Baudrilliard claims that in Crash, the machine is no longer an extension of the body, but rather an extension of death, of a "body confused with technology in its violating and violent dimension (111)." Ballard calls attention to the fact that technology codes all of our actions, that the medium is the message, the medium is unrelenting, the message is violence. Civilization has advanced to the point where we no longer choose to act through technology, the choices have been made for us.

Often in Crash, technology referred to as a new language. There is one instance in the novel, when James is hospitalized following a violent car crash. He claims that, "This obsession with the sexual possibilities of everything around me had been jerked loose from my mind by the crash." Following his crash, he slowly becomes corrupted by the technology that surrounds him. He begins to explore this new language. While in the hospital he begins to describe these bizarre visions of the world around him, like in an encounter with the x-ray technician: "We faced each other in this maze of electronic machinery as if completely de-cerebrated. The languages of invisible eroticisms, of undiscovered sexual acts, lay waiting among this complex of equipment. (p. 40)."

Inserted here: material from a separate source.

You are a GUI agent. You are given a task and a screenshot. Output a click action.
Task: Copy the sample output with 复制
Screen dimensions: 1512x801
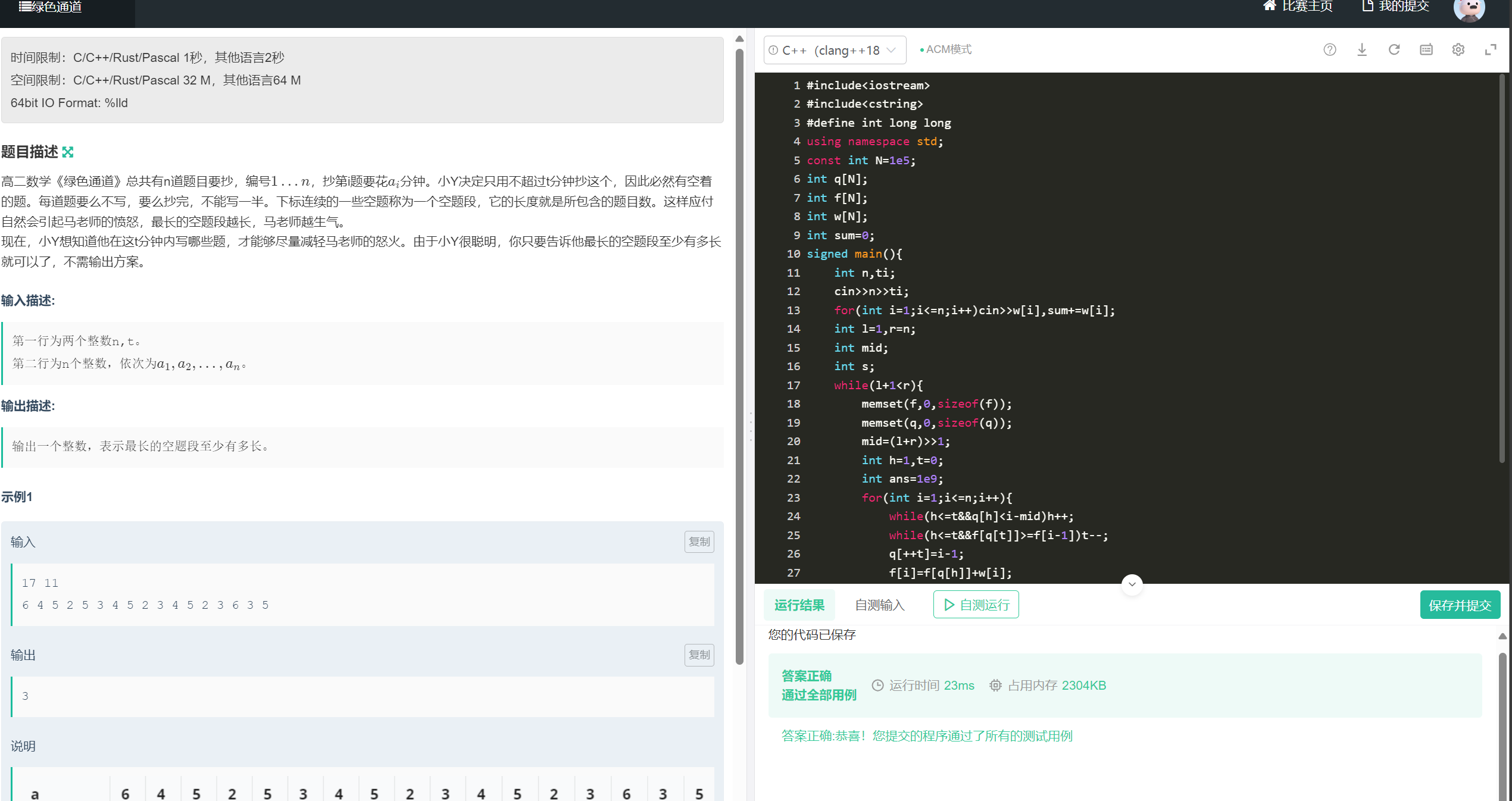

In Crash, technology is never grasped except in the automobile accident, that is to say in the violence done to technology itself and in the violence done to the body (Baudrilliard, 112). Ballard maintains that the only way that we can coexist with technology is through violence. The non-meaning, the savagery, of this mixture of the body and technology is immanent, it is the immediate reversion of one to the other...(Baudrillard, 112). Pleasure (whether perverse or not) is always mediated by a technical apparatus, by a mechanism of real objects but often of phantasms--it always implies an intermediary manipulation of scenes or gadgets(Baudrillard, 116). The automobile is acting a protheses to that unleashes previously unthinkable erotic possibilities.